You will now use pandas to compute some statistics about whales.

In [None]:
# Run this cell first to display some more information about the dataset.

whale_df.describe()

### Question 2.1

The above cell displays `whale_df.describe()`.

What kind of object is returned by `whale_df.describe()`? Store it into the variable `desc`.

In [None]:
desc = ...

### Question 2.2

Extract from `desc` the mean (average) size of whales.

In [None]:
mean_size_whales = ...

### Question 2.3

Extract the mean (average) age of the first 100 whales.

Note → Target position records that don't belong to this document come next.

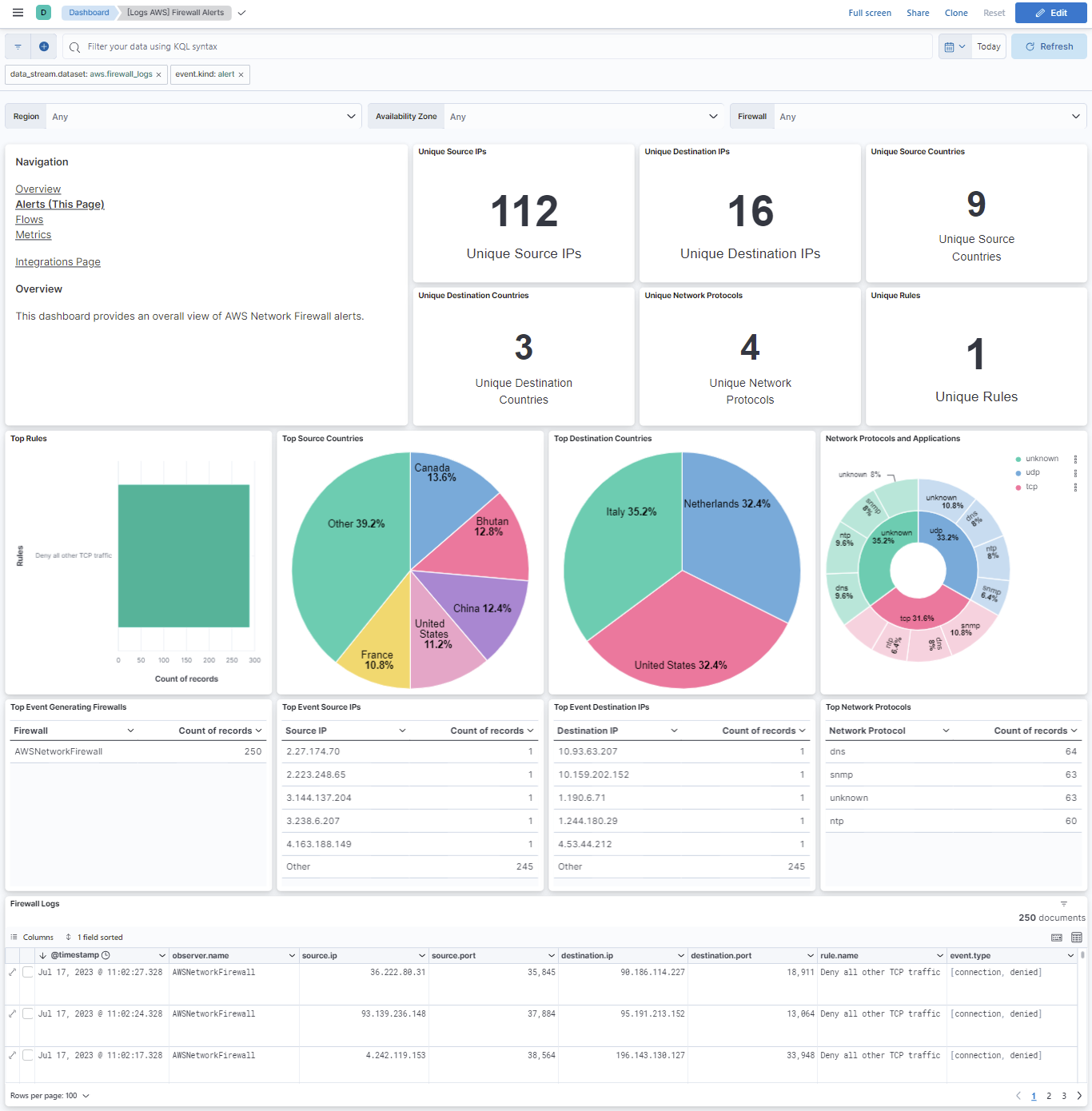Image resolution: width=1092 pixels, height=1111 pixels.
Task: Open the filter options icon beside the plus
Action: coord(17,46)
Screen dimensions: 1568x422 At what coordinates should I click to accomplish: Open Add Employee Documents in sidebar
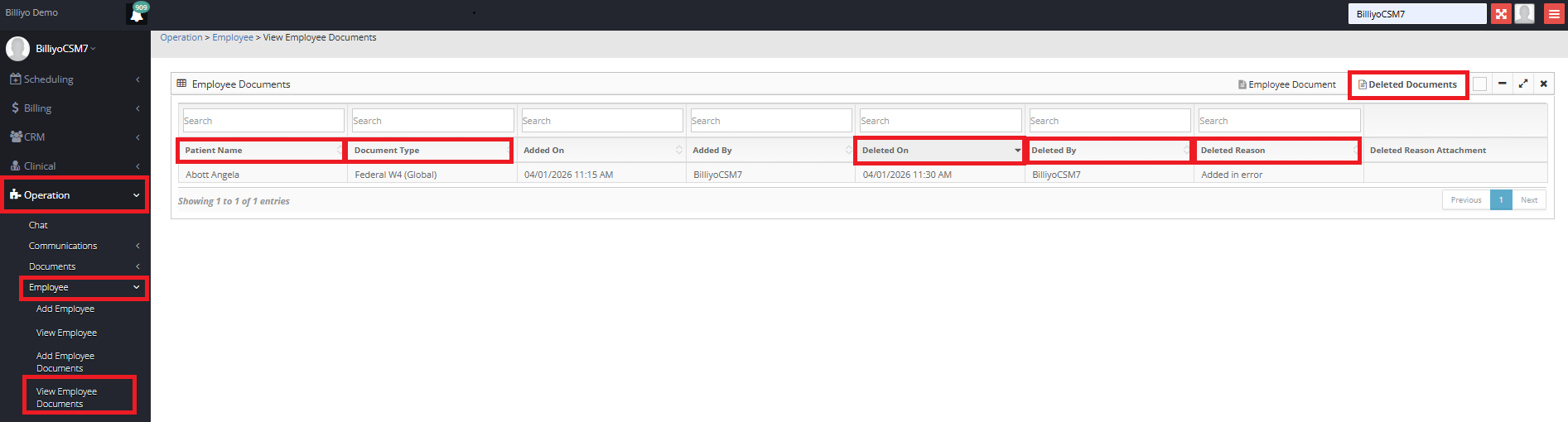(65, 362)
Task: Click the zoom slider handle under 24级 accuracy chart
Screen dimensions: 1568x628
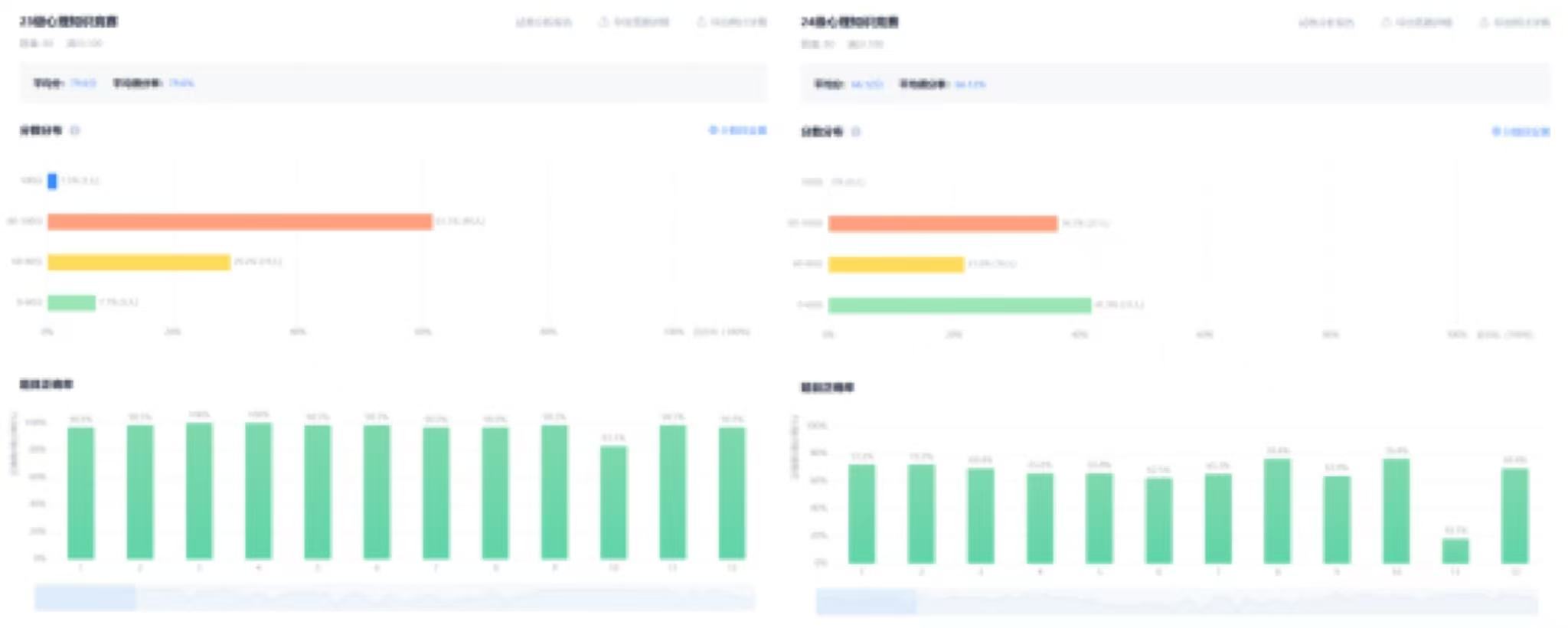Action: pos(866,602)
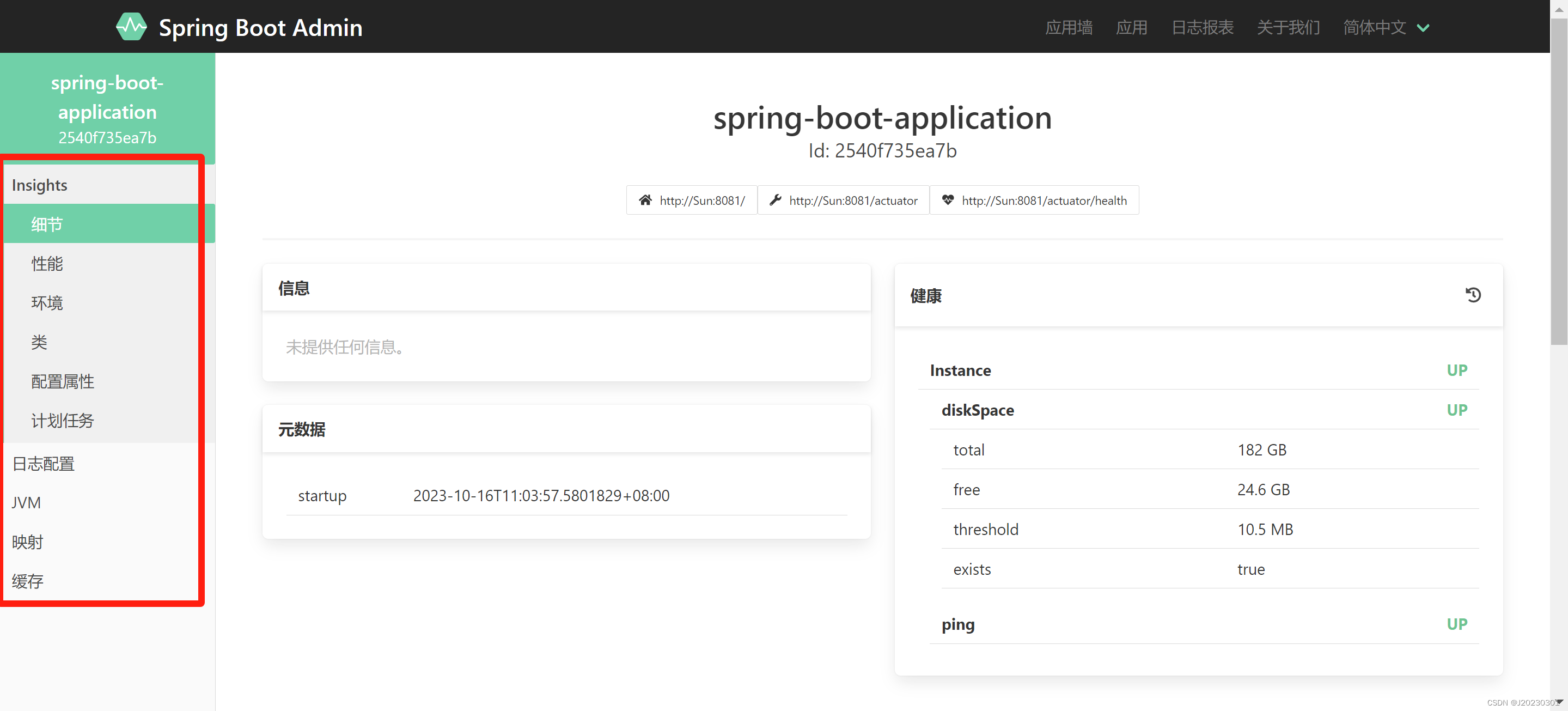Image resolution: width=1568 pixels, height=711 pixels.
Task: View the 环境 section
Action: (x=46, y=302)
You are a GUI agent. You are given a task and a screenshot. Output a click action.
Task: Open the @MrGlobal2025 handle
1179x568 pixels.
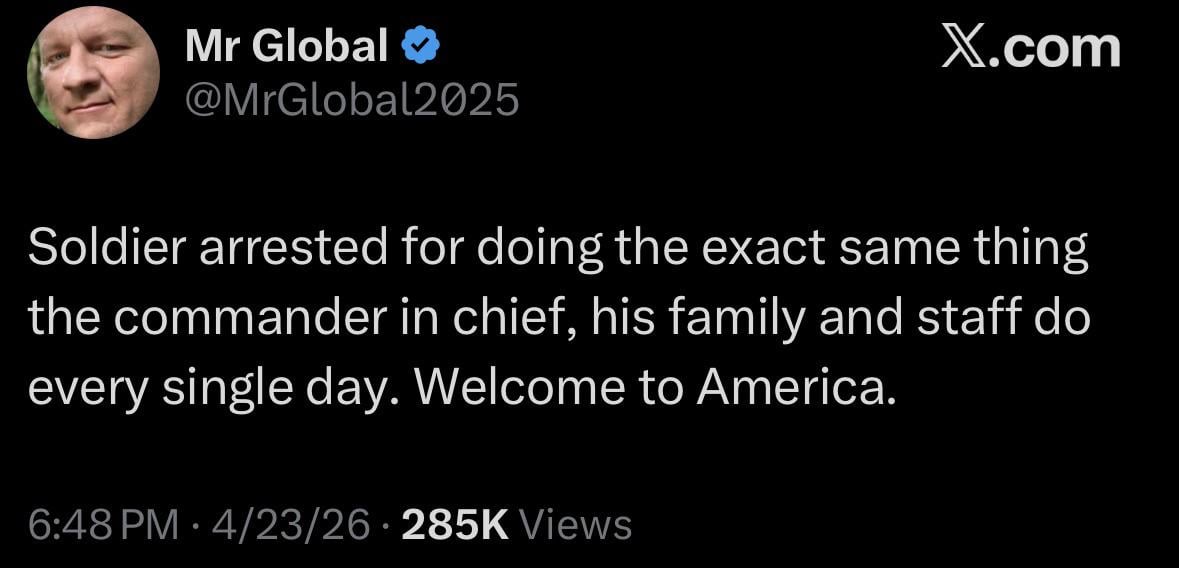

*HINT: You need to use the original DataFrame for this question.*

In [None]:
mean_age_first_100_whales = ...

### Question 2.4

Extract the total weight of all whales.

In [None]:
total_weight_all_whales = ...

### Question 2.5

Extract the age of the oldest whale.

*HINT: Use `.max()` on the 'age' column of the original DataFrame.*

In [None]:
oldest_whale_age = ...

#### Run this cell after finishing the exercise questions to check your answers.

In [None]:
assert np.isclose(mean_size_whales, 6.621894, rtol=1e-4), "Mean size of whale is wrong!"

In [None]:
assert np.isclose(mean_age_first_100_whales, 37.78, rtol=1e-2), "Mean age of first 100 whales is wrong!"

In [None]:
assert np.isclose(total_weight_all_whales, 117907.7810983918, rtol=1e-5), "Total weight of all whales is wrong!"

In [None]:
assert np.isclose(oldest_whale_age, 114, rtol=1e-5), "Oldest whale weight is wrong!"